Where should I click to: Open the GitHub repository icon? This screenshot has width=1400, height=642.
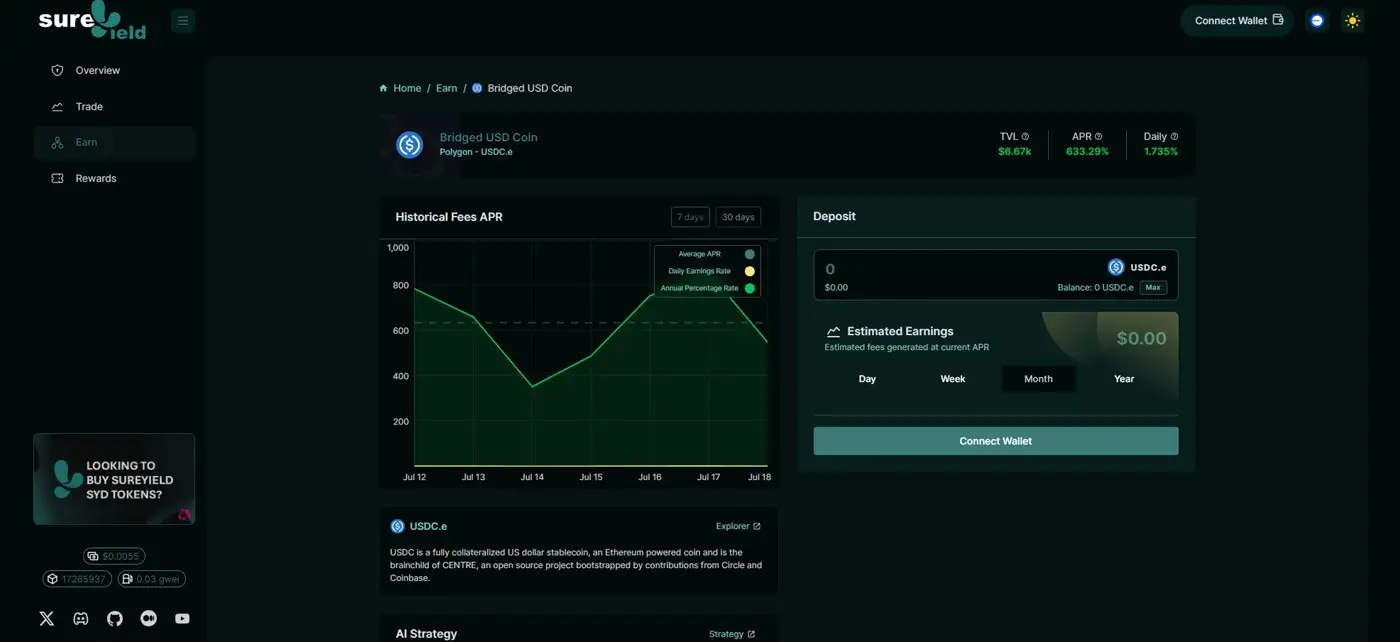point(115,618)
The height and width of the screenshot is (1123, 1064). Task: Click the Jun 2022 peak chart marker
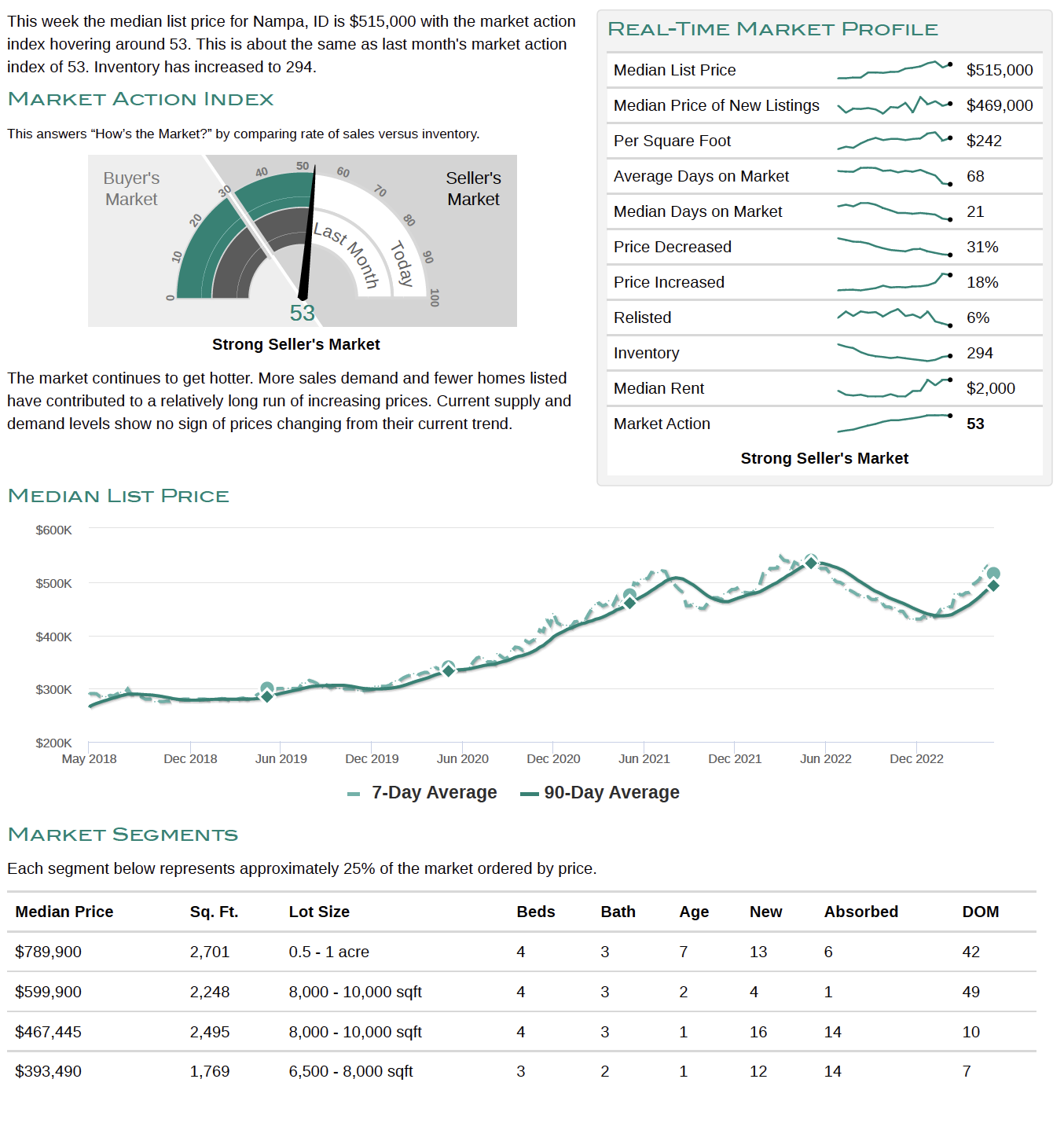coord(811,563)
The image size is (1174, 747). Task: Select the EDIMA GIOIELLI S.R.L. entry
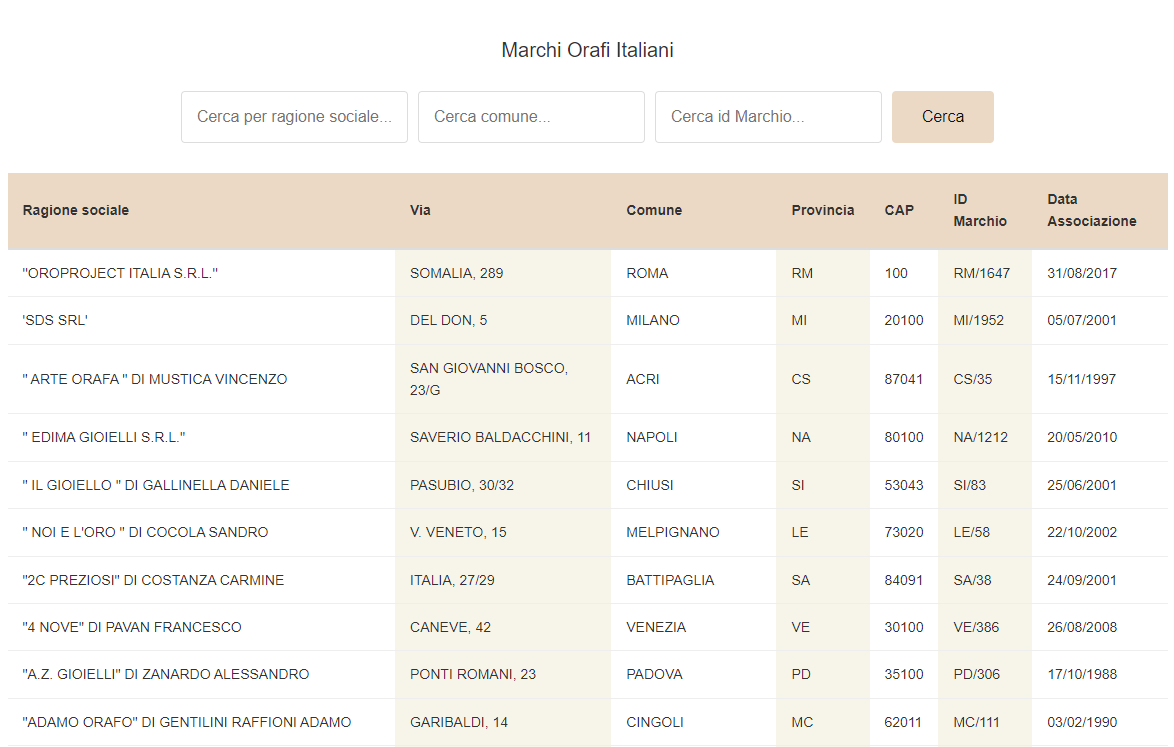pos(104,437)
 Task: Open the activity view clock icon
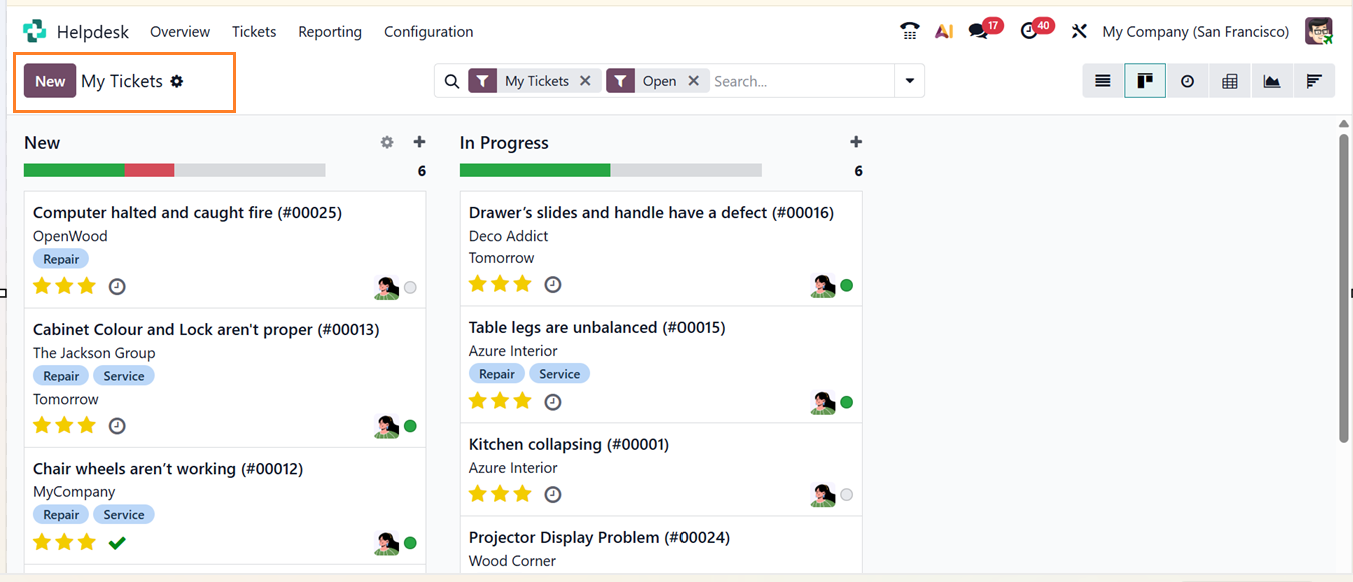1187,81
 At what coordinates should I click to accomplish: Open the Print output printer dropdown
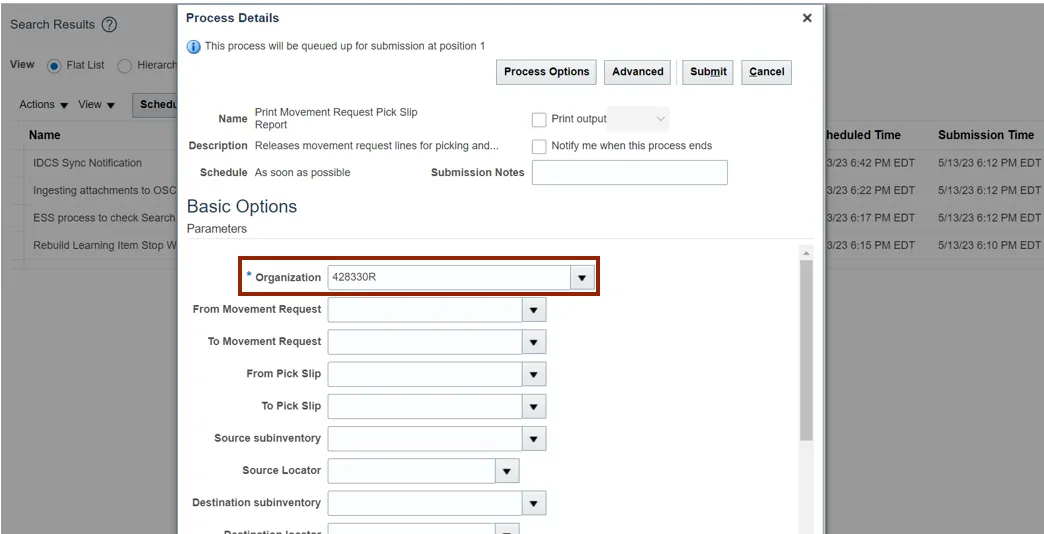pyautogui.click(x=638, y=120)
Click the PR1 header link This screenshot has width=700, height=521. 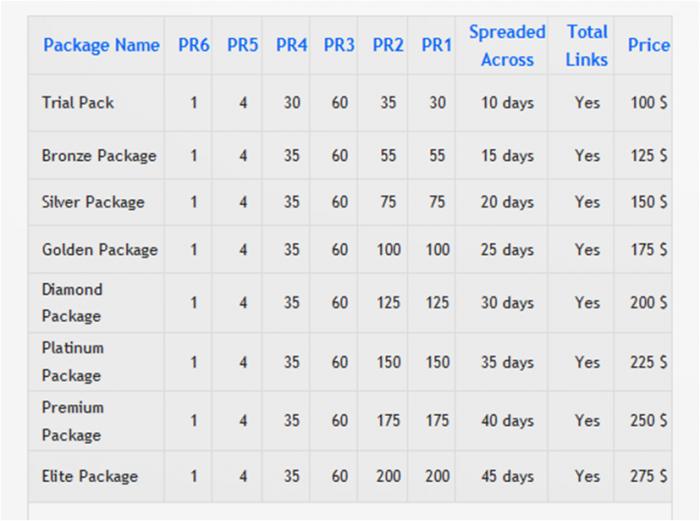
----
• _Problem_:
Please restate exactly the lines from the one containing "The image size" down to the end of the material, both ends kept, and do not include the pictures.

• _Reply_:
The image size is (1174, 747). Task: Select the EDIMA GIOIELLI S.R.L. entry
pos(104,437)
 Task: Open the activity view clock icon
1187,81
 At what coordinates should I click to accomplish: Open the Print output printer dropdown
pyautogui.click(x=638, y=120)
Click the PR1 header link This screenshot has width=700, height=521. 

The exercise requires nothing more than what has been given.